This study represents the first attempt to evaluate the applicability of the ACH method in the context of credibility assessments by (mock) expert witnesses in general, and as a debiasing tool against adversarial allegiance in particular.

With respect to the credibility ratings, no statistically significant evidence was found to support the emergence of adversarial allegiance. However, descriptively, the ratings within the control group followed the anticipated pattern. On the other hand, adversarial allegiance did emerge for the Evidence Score. Participants retained by the defense focused significantly more on evidence challenging the statement’s credibility compared to participants retained by the accessory prosecution. Nonetheless, the average Evidence Score was consistently negative across all three retention groups, ranging from M = −0.66 to M = −0.94, indicating that participants in all groups focused more on evidence that was critical of the statement’s credibility. In the context of credibility assessments in Germany, expert witnesses are required to rule out all possible alternative explanations, such as false testimony or false memories, before deeming a statement credible [18,19]. Thus, a critical evaluative approach is to be expected. Nevertheless, adversarial allegiance did influence the participants’ focus on the available evidence.

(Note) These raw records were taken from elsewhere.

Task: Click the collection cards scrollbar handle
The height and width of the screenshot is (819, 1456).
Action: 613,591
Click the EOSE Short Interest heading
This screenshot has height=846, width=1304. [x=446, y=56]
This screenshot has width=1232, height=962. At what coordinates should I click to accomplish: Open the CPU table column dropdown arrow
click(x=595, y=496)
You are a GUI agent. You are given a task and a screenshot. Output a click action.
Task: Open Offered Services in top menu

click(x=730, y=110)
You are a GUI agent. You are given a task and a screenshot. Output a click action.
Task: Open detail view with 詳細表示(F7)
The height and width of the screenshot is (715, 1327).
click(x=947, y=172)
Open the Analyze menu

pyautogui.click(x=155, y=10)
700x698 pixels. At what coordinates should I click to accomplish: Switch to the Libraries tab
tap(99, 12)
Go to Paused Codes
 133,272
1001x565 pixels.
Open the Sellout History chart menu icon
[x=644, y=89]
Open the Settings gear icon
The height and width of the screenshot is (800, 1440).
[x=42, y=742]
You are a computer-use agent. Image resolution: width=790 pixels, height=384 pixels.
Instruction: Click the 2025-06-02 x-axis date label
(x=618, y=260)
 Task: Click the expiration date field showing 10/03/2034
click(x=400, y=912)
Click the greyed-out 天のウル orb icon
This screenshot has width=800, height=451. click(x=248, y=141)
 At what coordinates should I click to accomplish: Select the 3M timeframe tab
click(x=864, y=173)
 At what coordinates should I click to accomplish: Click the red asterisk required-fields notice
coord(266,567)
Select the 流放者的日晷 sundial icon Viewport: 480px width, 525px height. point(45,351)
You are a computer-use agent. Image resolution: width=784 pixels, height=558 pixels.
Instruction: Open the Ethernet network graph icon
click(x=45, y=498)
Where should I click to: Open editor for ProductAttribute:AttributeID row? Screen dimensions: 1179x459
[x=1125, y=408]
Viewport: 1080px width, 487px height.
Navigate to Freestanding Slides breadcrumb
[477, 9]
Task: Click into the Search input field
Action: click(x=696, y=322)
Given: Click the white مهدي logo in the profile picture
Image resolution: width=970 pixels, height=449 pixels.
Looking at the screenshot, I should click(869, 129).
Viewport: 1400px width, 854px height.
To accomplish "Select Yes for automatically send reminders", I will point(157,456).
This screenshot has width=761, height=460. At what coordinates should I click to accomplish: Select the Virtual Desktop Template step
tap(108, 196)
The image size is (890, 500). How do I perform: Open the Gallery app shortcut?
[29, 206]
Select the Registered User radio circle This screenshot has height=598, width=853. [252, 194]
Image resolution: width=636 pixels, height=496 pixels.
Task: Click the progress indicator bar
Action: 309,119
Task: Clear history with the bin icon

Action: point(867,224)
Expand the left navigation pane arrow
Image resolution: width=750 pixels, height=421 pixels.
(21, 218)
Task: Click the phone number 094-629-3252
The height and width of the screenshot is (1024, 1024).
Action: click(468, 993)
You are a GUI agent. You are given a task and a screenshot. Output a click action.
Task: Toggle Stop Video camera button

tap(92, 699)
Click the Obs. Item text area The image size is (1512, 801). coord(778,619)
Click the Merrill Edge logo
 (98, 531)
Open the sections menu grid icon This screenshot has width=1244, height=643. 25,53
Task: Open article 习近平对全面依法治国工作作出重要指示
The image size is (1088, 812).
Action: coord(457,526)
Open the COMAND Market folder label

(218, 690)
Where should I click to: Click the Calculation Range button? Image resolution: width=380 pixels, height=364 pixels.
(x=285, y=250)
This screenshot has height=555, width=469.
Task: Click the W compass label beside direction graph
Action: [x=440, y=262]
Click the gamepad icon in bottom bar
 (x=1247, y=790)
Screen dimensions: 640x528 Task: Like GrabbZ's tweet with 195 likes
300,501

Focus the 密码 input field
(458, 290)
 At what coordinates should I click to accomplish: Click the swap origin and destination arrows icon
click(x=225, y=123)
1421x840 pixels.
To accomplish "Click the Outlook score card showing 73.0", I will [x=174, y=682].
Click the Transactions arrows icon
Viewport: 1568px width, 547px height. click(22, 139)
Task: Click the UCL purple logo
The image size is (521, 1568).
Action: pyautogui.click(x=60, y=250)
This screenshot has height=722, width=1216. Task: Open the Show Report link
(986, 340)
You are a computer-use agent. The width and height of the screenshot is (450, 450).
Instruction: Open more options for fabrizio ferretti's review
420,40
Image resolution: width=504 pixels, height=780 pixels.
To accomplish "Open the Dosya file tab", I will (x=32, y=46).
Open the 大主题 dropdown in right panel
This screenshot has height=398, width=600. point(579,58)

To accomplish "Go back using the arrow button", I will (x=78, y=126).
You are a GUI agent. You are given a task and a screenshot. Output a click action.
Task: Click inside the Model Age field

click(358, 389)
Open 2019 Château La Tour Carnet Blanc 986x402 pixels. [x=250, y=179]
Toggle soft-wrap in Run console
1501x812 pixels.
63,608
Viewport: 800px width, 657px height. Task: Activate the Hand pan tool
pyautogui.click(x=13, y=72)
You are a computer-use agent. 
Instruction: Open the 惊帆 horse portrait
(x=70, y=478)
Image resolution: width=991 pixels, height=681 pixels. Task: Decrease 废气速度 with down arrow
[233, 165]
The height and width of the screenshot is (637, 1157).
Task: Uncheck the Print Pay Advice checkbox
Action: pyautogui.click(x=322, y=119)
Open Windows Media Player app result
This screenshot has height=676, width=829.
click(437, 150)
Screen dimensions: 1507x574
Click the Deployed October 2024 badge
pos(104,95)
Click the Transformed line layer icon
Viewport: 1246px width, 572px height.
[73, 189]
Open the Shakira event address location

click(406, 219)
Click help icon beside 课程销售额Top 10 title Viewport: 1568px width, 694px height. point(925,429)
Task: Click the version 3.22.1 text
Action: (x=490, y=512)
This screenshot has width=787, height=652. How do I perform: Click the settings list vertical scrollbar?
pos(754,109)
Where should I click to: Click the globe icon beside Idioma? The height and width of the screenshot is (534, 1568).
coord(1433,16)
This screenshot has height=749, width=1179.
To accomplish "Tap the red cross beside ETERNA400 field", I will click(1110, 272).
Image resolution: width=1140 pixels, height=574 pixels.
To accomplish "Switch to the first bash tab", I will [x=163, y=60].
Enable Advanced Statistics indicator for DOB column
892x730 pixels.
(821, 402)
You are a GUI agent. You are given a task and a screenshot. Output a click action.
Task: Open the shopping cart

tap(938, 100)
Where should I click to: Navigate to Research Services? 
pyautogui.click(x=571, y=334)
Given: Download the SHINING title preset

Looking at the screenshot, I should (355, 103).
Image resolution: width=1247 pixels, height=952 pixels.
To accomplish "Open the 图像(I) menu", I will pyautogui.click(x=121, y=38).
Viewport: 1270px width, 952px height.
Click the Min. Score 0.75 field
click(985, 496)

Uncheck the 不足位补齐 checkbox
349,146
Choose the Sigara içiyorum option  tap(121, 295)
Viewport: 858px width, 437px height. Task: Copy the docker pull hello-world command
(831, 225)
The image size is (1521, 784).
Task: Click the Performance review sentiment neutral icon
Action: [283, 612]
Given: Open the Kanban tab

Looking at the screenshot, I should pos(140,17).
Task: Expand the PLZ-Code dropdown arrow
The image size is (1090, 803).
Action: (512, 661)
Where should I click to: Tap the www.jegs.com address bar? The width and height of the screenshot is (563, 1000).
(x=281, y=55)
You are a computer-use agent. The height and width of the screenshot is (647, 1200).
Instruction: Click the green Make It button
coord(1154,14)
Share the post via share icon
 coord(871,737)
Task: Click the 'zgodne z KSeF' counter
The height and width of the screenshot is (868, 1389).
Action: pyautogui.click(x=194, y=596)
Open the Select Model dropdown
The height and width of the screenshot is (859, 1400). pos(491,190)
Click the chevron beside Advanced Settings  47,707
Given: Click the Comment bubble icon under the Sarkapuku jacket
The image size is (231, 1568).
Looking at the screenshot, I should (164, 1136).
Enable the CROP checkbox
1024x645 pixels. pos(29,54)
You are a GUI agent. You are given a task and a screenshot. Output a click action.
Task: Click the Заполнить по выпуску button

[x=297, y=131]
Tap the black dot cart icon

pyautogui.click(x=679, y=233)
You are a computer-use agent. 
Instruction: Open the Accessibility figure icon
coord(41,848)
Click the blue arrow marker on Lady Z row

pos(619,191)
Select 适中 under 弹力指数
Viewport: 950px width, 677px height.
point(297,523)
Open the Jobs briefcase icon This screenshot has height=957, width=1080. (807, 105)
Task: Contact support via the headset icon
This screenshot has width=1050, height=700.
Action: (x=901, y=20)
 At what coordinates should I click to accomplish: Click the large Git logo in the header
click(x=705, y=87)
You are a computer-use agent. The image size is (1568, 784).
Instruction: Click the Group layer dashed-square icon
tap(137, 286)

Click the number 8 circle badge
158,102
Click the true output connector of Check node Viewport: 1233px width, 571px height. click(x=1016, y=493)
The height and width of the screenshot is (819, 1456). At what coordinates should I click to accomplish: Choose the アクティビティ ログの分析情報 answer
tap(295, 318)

The somewhat inconsistent findings regarding the emergence of adversarial allegiance in the present study align with prior research by Sauerland et al. [17] and Arbiyah et al. [16]. While Sauerland et al. [17] were able to induce adversarial allegiance, Arbiyah et al. [16] were not, despite using the same materials and retention letters. This discrepancy underscores the challenges inherent in reliably inducing cognitive biases within a laboratory setting. One possible explanation for the inconsistent findings in the present study is that the Evidence Score may capture a more implicit measure of adversarial allegiance, whereas the credibility ratings reflect participants’ explicit evaluations. Given that credibility assessments in Germany usually do not require expert witnesses to quantify the credibility of a statement on a numerical scale from 1 to 100, participants may have consistently defaulted to the legal principle of in dubio pro reo when assigning their ratings across all groups. This interpretation would explain the lack of group differences and is supported by the observation that credibility ratings were consistently low across all groups ranging from M = 19.00 to M = 31.55.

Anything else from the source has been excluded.